1.3 Selon l'arrêt attaqué, la Présidente de la Cour correctionnelle a indiqué,
juste avant la clôture des débats, qu'elle entendait poser une question
complémentaire relative à l'abus de confiance. Le recourant s'est opposé, par
le biais d'une motivation et de conclusions dictées au procès-verbal, à cette
nouvelle qualification de l'infraction, soutenant, en substance, que toute la
défense avait été préparée en fonction de l'escroquerie, seule infraction qui
lui avait été reprochée dans l'ordonnance de renvoi et durant toute la
procédure. La Présidente a ensuite prononcé la clôture des débats et ordonné
que la question complémentaire soit posée. L'audience n'a pas été suspendue.
Les infractions d'abus de confiance et d'escroquerie peuvent poser certaines
difficultés et leurs éléments constitutifs sont différents (cf. art. 138 et 146
CP). Dans ces conditions et au regard du déroulement de la procédure tel
qu'exposé ci-dessus, il convient d'admettre que le recourant n'a pas disposé du
temps nécessaire pour préparer sa défense.

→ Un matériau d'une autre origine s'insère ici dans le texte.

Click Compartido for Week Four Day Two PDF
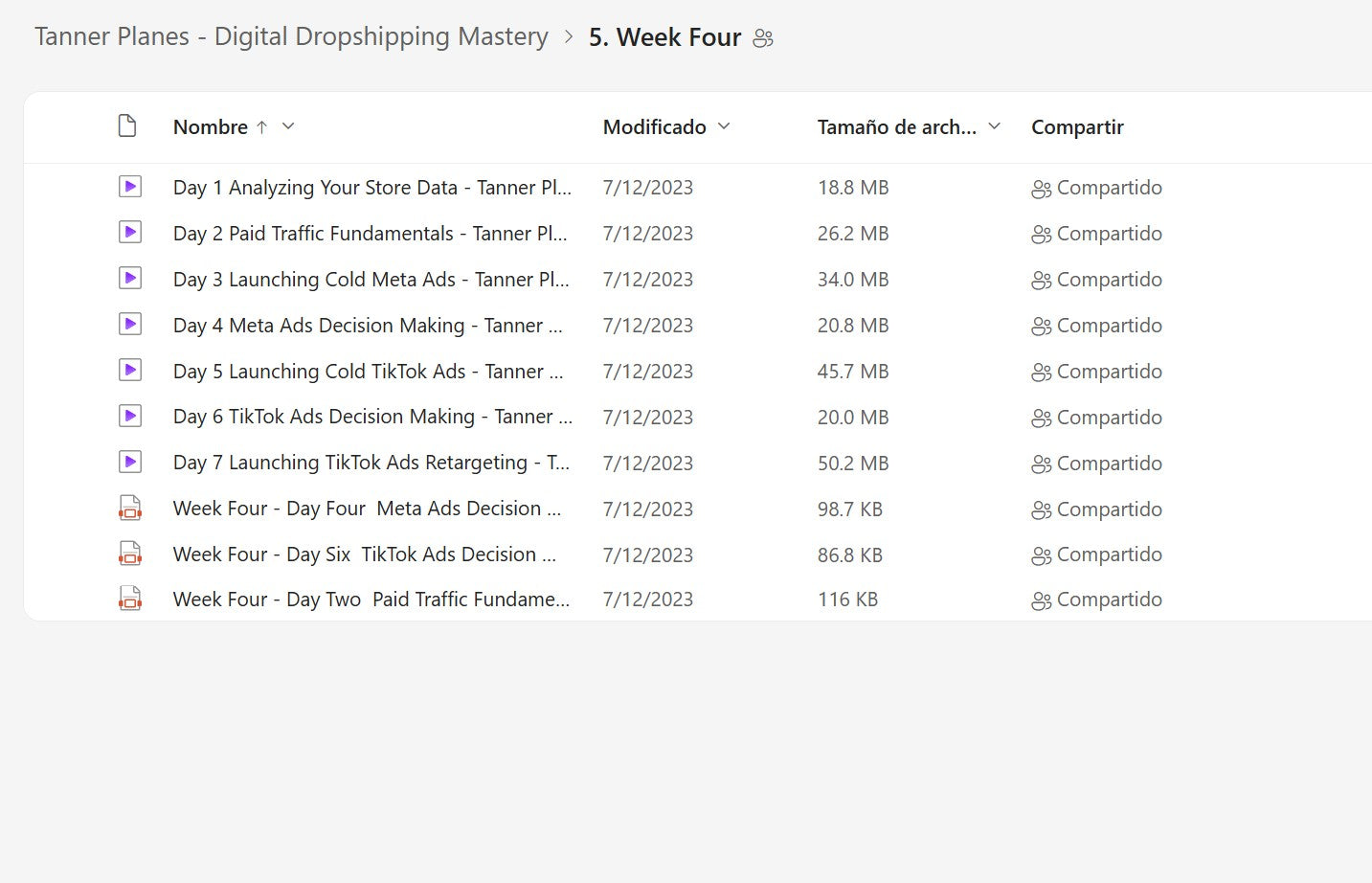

Par ailleurs, l'argumentation avancée par la Cour de Cassation et les éléments
constatés sont insuffisants pour conclure que le recourant pouvait, eu égard à
l'ensemble des circonstances, s'attendre à une nouvelle qualification de
l'infraction. D'une part, le fait que le mandataire du recourant soit un
pénaliste chevronné est sans pertinence; les capacités des mandataires ne sont
effectivement pas un critère déterminant, sans quoi on devrait conclure qu'un
bon avocat doit systématiquement s'attendre à une re-qualification et être donc
prêt à plaider hors du cadre des débats. D'autre part, le fait que le lésé ait
déposé sa plainte pour escroquerie ou abus de confiance ne constitue pas à lui
seul un élément suffisant permettant de conclure que le recourant pouvait
s'attendre à une nouvelle qualification de l'infraction. En outre, le fait que
l'intéressé n'ait pas, dans le cadre de son mémoire cantonal, présenté ses
éventuels nouveaux moyens de défense, ni indiqué en quoi ceux-ci pourraient
avoir une influence sur le résultat du procès ne saurait lui être reproché; en
effet, le droit d'être entendu est une garantie constitutionnelle de caractère
formel, dont la violation doit entraîner l'annulation de la décision attaquée,
indépendamment des chances de succès du recours sur le fond (ATF 120 Ib 379
consid. 3b p. 383; 119 Ia 136 consid. 2b p. 138 et les arrêts cités). Enfin,
l'autorité ne se prononce pas sur le contenu de l'ordonnance de renvoi et ne
relève pas en quoi certains actes de procédure auraient pu permettre au
recourant de se douter de la re-qualification de l'infraction. Dans ces
conditions, les constatations cantonales sont insuffisantes pour permettre de
conclure que le recourant devait s'attendre à la nouvelle qualification
juridique des faits, de sorte que le grief de violation du principe accusatoire
doit être admis.

2.
En conclusion, le recours est admis, l'arrêt attaqué annulé et la cause
renvoyée à l'autorité cantonale. L'intimée, qui succombe, supportera les frais
et dépens liés à la procédure fédérale (art. 66 al. 1 et 68 al. 2 LTF). La
Caisse du Tribunal fédéral versera à Me Charles Poncet une indemnité de 3'000
fr. à titre d'honoraires d'avocat d'office en cas d'insolvabilité de l'intimée
(art. 64 al. 2 LTF). La demande d'assistance judiciaire du recourant est ainsi
admise dans la mesure de l'insolvabilité de l'intimée.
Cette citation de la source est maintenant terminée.